Katja Baumgarten, Hebamme, Filmemacherin, Redakteurin: »Erstaunlich, dass das Kind von Fachleuten meist als passiv wahrgenommen wird. Im Geburtsvorgang wird es als ›Fruchtwalze‹ oder ›Geburtsobjekt‹ bezeichnet.«
Der Weg, der für Hebammen und ärztliche Geburtshelfer:innen aus Beckenräumen, Ebenen, Muskelschichten, Maßen, Zeitvorgaben und der Wirkung von Kräften und Widerständen besteht, ist für das Kind sein Aufbruch aus dem Inneren seiner Mutter. Der elementarste Schritt in die selbstständige Existenz – einer von vielen, die noch folgen werden. Erstaunlich, dass das Kind von Fachleuten meist als passiv wahrgenommen wird. Im Geburtsvorgang wird es beispielsweise als »Fruchtwalze« oder »Geburtsobjekt« bezeichnet. Als Persönlichkeit mit Intelligenz wird es eher selten gesehen. Was trägt es selbst dazu bei, dass die Reise gelingt auf diesem Weg, bei dem es kein Zurück gibt?
Möglich, dass die Geburt eine frühe unbewusste Erfahrung von Selbstwirksamkeit sein kann, wenn es der eigene Weg im eigenen Rhythmus ist. Oder das Gegenteil davon, wenn es gefährlich wird und von außen eingegriffen werden muss, um Schaden abzuwenden. Oder wenn es einfach keinen angemessenen Raum, keine Zeit gibt, wenn die Intimität zwischen Kind und Mutter gestört wird und kein gemeinsamer Rhythmus zustande kommt.

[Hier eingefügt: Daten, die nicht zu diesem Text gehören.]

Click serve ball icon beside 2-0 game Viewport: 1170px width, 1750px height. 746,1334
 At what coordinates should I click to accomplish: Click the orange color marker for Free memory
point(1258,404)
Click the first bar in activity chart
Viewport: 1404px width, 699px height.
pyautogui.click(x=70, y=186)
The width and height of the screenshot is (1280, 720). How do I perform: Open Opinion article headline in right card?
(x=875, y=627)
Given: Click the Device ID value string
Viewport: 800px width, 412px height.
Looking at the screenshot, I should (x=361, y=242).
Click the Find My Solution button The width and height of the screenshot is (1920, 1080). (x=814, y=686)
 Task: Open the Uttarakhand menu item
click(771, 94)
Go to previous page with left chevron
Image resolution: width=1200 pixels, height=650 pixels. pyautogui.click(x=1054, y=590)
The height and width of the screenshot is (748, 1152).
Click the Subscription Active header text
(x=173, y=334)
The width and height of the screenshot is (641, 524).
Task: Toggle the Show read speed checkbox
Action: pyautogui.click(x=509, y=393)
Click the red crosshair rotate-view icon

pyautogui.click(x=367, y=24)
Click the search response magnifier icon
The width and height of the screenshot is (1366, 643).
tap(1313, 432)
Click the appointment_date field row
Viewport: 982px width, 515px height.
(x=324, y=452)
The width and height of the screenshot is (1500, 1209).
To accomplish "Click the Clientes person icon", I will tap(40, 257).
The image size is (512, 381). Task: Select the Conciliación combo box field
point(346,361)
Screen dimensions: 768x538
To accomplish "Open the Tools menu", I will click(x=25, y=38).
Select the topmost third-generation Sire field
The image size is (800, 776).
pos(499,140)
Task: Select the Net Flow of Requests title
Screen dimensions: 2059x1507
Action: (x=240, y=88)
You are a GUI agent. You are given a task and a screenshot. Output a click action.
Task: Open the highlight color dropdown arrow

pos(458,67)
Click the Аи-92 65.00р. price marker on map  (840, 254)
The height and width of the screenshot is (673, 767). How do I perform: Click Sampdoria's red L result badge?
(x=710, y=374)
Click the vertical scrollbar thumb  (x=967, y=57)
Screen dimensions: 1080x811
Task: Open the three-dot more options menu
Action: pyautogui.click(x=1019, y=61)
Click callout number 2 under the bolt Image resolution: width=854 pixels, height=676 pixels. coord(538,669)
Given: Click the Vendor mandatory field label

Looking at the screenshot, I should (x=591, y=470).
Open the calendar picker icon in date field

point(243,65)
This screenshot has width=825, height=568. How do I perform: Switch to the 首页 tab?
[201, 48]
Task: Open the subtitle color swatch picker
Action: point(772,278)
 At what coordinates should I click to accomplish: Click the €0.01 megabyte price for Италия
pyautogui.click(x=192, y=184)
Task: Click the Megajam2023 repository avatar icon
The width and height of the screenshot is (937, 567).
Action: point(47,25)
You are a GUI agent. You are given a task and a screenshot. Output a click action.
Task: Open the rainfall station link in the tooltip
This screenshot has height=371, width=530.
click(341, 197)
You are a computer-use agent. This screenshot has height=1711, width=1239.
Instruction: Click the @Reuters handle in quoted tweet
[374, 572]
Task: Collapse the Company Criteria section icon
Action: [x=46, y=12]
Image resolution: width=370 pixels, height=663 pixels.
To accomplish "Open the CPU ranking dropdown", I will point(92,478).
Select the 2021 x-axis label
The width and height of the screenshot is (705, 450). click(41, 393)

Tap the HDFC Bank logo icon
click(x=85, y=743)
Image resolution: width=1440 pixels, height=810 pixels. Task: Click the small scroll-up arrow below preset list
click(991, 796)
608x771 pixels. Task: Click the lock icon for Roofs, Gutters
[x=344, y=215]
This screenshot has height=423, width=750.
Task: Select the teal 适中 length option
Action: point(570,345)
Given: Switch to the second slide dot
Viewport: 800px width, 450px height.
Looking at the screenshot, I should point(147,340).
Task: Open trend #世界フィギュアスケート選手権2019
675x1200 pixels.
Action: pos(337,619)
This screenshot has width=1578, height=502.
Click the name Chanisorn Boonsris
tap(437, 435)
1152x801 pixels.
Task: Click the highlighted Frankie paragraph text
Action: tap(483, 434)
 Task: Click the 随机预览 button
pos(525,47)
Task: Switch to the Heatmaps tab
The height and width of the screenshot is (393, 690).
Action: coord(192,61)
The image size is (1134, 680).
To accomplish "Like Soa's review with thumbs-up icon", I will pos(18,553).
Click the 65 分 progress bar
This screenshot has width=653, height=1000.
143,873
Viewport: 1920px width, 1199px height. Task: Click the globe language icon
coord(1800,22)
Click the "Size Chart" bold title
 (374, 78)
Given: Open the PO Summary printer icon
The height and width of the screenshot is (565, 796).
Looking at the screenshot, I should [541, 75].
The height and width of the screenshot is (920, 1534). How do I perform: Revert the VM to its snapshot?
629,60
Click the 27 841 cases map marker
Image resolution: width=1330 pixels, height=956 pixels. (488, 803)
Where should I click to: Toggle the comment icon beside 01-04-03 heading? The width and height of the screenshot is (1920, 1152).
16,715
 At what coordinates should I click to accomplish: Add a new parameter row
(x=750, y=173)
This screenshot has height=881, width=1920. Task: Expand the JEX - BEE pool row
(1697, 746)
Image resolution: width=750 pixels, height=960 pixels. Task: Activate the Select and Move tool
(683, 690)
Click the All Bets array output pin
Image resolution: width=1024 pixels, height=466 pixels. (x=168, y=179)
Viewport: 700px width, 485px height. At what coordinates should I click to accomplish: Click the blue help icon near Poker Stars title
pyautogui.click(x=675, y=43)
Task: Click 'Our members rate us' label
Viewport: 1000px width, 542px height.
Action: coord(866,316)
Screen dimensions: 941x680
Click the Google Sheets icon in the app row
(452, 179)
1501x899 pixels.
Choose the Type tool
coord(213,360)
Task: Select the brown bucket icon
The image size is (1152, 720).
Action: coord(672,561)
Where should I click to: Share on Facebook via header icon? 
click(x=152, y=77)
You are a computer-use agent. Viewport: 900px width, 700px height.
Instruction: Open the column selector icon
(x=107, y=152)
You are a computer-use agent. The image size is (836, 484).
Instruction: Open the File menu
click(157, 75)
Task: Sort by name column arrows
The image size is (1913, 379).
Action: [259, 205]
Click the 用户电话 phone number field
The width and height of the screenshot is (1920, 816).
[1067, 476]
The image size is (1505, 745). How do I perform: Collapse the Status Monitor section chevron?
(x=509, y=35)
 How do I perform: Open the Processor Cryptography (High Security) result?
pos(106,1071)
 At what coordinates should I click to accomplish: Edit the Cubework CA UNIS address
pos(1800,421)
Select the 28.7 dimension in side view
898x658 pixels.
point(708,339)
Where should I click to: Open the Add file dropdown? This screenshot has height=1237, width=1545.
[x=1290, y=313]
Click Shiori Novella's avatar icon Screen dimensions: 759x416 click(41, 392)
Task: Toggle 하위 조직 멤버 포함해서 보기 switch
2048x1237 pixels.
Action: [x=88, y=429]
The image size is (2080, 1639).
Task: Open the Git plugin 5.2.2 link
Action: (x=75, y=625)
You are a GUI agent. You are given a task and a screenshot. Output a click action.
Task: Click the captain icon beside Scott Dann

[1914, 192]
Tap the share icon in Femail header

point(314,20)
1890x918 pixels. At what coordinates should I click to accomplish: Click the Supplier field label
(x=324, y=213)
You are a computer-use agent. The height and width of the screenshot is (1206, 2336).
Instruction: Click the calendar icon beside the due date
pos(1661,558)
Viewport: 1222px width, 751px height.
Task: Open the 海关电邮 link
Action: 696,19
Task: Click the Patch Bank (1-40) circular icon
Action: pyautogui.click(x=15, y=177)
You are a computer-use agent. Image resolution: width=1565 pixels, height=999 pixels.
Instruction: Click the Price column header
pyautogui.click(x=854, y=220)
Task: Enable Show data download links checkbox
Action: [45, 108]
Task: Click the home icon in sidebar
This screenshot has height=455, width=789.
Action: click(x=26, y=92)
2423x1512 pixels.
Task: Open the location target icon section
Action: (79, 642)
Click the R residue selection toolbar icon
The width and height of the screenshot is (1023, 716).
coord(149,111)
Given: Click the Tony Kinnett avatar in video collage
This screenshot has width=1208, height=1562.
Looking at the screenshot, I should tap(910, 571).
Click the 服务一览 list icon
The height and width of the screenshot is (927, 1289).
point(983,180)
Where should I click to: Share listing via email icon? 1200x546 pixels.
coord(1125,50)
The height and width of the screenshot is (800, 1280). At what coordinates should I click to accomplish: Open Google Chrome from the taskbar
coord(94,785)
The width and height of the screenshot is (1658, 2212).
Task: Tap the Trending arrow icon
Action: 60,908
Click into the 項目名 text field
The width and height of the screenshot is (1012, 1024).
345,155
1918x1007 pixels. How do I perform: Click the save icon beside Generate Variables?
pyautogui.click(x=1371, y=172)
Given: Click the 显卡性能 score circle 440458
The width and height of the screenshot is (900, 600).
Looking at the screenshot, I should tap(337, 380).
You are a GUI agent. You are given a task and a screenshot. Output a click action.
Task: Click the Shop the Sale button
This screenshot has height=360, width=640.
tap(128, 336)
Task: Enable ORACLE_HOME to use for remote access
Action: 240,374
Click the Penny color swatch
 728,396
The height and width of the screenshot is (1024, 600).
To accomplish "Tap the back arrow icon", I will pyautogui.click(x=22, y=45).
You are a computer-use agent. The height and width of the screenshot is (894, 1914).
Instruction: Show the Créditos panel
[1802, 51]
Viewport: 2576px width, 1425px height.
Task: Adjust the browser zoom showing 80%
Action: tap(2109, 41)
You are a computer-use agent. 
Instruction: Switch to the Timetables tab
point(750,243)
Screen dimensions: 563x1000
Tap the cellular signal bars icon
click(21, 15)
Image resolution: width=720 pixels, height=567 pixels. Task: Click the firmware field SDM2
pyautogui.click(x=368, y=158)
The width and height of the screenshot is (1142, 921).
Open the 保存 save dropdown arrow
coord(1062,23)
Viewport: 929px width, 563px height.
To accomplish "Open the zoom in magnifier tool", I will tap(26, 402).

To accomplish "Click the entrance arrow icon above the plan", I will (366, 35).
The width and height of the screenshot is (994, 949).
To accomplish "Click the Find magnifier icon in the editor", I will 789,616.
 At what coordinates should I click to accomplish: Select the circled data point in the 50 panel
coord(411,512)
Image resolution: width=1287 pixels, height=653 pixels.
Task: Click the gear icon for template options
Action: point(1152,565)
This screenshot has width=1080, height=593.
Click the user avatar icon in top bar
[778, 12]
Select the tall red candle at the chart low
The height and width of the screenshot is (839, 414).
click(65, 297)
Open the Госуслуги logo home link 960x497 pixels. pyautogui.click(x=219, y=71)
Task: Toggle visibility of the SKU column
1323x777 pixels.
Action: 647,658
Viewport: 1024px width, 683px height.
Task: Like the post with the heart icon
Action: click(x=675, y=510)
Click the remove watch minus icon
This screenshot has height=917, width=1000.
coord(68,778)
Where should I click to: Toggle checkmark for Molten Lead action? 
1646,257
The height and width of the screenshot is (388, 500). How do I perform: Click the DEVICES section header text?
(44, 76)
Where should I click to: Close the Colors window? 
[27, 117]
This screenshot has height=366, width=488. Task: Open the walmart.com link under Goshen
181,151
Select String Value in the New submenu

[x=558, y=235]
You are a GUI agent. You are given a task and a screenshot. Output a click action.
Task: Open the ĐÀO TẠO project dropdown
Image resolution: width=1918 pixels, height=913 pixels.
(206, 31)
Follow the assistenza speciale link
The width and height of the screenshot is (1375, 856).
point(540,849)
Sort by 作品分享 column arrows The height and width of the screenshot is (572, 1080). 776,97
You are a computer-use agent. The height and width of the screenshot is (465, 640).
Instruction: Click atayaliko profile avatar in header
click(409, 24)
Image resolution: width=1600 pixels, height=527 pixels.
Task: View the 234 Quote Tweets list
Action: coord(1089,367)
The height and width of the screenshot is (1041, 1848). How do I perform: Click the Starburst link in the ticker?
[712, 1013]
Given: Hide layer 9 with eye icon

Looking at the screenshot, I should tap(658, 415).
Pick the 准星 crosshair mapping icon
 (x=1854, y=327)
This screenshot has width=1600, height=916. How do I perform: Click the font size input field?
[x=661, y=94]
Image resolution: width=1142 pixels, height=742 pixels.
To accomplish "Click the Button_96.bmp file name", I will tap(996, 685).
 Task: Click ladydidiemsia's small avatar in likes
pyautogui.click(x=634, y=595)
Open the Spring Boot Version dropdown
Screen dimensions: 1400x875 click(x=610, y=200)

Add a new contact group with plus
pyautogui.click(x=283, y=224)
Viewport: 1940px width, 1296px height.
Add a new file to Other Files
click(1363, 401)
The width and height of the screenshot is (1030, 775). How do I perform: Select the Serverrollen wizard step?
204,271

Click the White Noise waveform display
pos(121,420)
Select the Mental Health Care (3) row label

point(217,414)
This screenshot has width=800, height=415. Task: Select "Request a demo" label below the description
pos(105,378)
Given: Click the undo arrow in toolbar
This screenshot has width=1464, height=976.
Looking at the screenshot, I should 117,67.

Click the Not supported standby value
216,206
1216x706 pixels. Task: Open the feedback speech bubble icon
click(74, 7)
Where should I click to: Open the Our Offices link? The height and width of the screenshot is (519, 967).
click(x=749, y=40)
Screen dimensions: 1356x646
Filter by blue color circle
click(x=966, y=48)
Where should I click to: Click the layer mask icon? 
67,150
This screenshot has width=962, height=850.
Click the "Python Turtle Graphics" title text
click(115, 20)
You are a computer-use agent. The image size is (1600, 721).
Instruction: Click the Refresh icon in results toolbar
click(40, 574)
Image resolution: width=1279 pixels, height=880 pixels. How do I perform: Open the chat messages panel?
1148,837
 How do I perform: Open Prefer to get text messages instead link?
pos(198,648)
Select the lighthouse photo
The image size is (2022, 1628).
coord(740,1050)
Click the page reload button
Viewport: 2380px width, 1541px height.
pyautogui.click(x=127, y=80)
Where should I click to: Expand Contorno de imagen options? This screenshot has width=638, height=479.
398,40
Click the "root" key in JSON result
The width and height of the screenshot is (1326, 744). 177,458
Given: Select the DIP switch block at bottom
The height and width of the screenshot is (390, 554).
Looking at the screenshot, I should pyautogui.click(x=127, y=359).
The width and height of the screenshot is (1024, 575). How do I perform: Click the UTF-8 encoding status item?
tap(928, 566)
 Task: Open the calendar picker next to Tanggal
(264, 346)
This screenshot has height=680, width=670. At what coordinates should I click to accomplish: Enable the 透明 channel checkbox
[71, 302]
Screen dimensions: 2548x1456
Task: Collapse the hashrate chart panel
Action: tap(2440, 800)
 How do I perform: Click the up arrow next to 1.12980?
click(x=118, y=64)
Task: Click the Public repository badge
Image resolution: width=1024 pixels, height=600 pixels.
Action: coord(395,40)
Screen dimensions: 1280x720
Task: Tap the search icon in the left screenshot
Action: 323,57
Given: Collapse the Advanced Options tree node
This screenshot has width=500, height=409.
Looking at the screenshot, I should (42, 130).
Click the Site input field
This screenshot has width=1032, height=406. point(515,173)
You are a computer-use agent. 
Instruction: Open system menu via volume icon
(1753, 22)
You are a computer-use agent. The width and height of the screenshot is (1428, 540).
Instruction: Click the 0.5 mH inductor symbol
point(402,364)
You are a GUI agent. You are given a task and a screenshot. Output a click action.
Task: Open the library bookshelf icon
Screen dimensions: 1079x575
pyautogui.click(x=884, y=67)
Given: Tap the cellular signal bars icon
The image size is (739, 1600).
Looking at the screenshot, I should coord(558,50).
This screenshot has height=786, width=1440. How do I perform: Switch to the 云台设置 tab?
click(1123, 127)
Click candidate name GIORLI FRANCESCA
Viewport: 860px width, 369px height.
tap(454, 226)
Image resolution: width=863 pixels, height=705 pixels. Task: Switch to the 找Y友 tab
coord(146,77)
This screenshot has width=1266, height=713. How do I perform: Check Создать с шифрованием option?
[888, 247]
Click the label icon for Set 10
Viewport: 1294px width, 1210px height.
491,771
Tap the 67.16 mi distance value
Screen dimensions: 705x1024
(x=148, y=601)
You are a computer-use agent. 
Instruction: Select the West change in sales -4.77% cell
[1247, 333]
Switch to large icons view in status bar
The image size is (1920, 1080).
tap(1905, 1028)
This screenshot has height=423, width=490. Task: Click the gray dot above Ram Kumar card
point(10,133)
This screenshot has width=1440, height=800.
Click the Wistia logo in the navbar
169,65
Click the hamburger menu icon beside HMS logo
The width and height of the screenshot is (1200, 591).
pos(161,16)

Über Jahrhunderte hinweg haben Geburtshelfer:innen sich Vorstellungen vom Geburtsweg gebildet und in Darstellungen vermittelt. An lebenden Menschen konnte er aber früher kaum präzise erfasst werden. Noch in Lehrbüchern aus den 1920er Jahren findet man historische Darstellungen von Momenten der Austrittsphase, die aus Gefrierschnitten von Müttern gewonnen wurden, die die Geburt nicht überlebt hatten. 1918 stellte der Geburtshelfer Kurt Warnekros (1882–1949) den Weg des Kindes durch das Becken der Mutter mit Röntgenbildern von lebenden Menschen dar (siehe Seite 16). Man mag sich nicht vorstellen, welche Störung die wiederholten Aufnahmen in der Austrittsperiode für die Gebärende bedeutet und welche Auswirkungen die Strahlenbelastung für Mutter und Kind im Dienst der Wissenschaft gehabt haben mag. Eindeutige Erkenntnisse schienen diese Aufnahmen nicht immer gebracht zu haben: Wie die Röntgenbilder für den Geburtsmechanismus genau zu interpretieren seien, wurde damals diskutiert.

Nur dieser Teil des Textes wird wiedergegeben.